Bir de ülke genelinde Medyaya bir bakalım.
Macaristan seçimlerinde Orban Kamu medyasının muhalefet adayına 5 dakika verilmesine bile izin vermedi. Kamu medyasını, kendi malı, kendi mülkü gibi kullandı.
Türkiye Medyasına gelince Macaristan medyasından farksızdı. Özel Medyanın % 98 ile TRT’nin tamamı Erdoğan’ın malı mülkü gibi çalıştı. TRT ayda Erdoğan’a 32 saat ayırırken, Kılıçdaroğlu'na 31 dakika ayırıyordu. İşte adil olmayan anti demokratik koşullarda bir seçim geçirdik. Nice hilelerle, oy transferliğiyle, ithal oylarla, Kara propagandasıyla, Montaj Videolarla, iftira ve yalanlarla bir kamuoyu oluşturuldu. Yetmedi devlet olanakları, fütursuzca kullanıldı. Görevlerinden istifa etmeyen bakanlar kendi makamlarını kullanarak propagandalarını yürüttüler. Cumhurbaşkanı devlet olanaklarıyla yasalara ve anayasaya aykırı devlet bütçesini kullanılarak seçimi kazandı.
Afgan ve Suriye’den getirtilen savaş militanlarına konut satışları yapılarak kanun dışı sahte vatandaşlık verilerek oy kullandırıldı.
600 milyon Tl civarında para dağıtıldığı iddia edilmektedir. Yörelere göre birey başına 600 Tl ile 5000 tl arasında para dağıtıldığı ileri sürülmektedir. Böylelikle 23 milyon insana para dağıtıldığı iddia edilmektedir.

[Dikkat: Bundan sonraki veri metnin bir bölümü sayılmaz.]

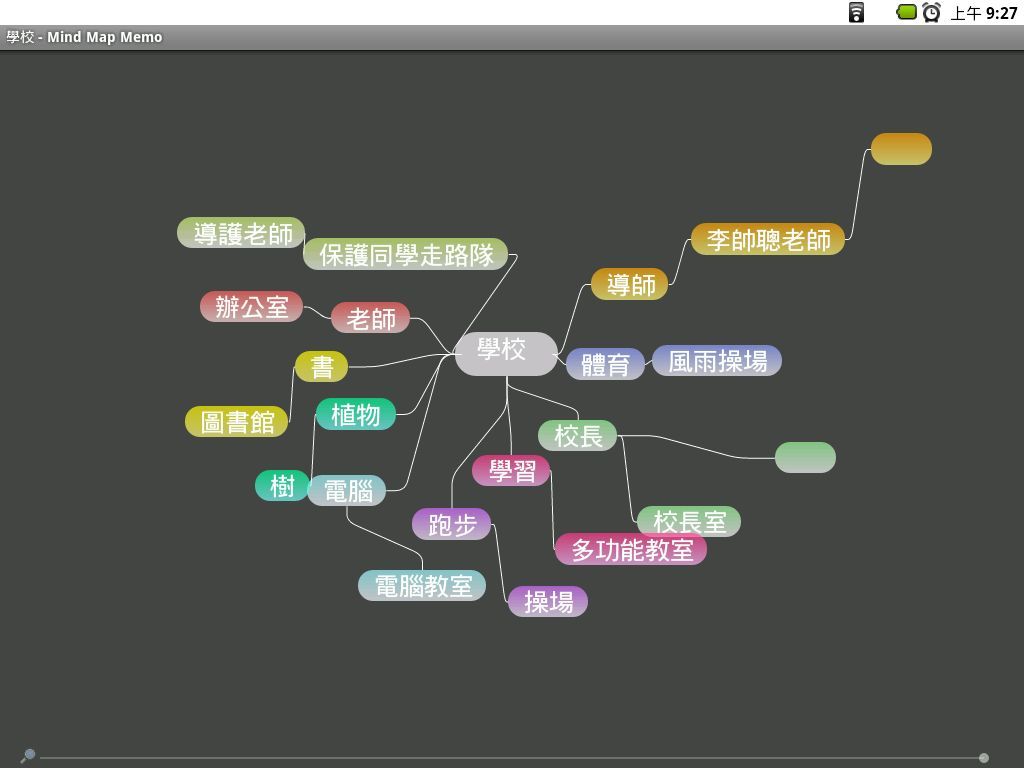Tap the 保護同學走路隊 node

click(x=406, y=255)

Bunların dışında Türkiye’de 30 Tarikat, 400 kadar cemaat mevcuttur. Her cemaate bağlı birçok mahalli yöresel dernekler de boş durmadılar onlar da Tarikatlarına çalıştılar.
Türkçe bilmeyen bir Afganlı ile bir Suriyeliye mikrofon uzatıldığında kendi dilleriyle cevap veriyorlar, çünkü Türkçe bilmiyor ama vatandaşlık almışlar. Para karşılığı ülkemiz toprakları parsel parsel satılmıştır, Erdoğan bu ülkeye kendi ulusu kendi ülkesi gözüyle bakmıyor o ümmet gözüyle bakıyor. Kendisini Halife vatandaşları müritleri sanıyor. Müslümansa mesel yok benim ümmetim diyor. Arap kökenli birisi kalkıp arkasında üç kadınla oy kullanmaya gidiyor, kendi ülkesinde kadınlara oy hakkı tanımayan Katarlı olsun, Suudi Arabistanlı olsun demokrasi düşmanı birisi benim ülkemde oy kullanıyor, benim kaderimi belirlemeye çalışıyor.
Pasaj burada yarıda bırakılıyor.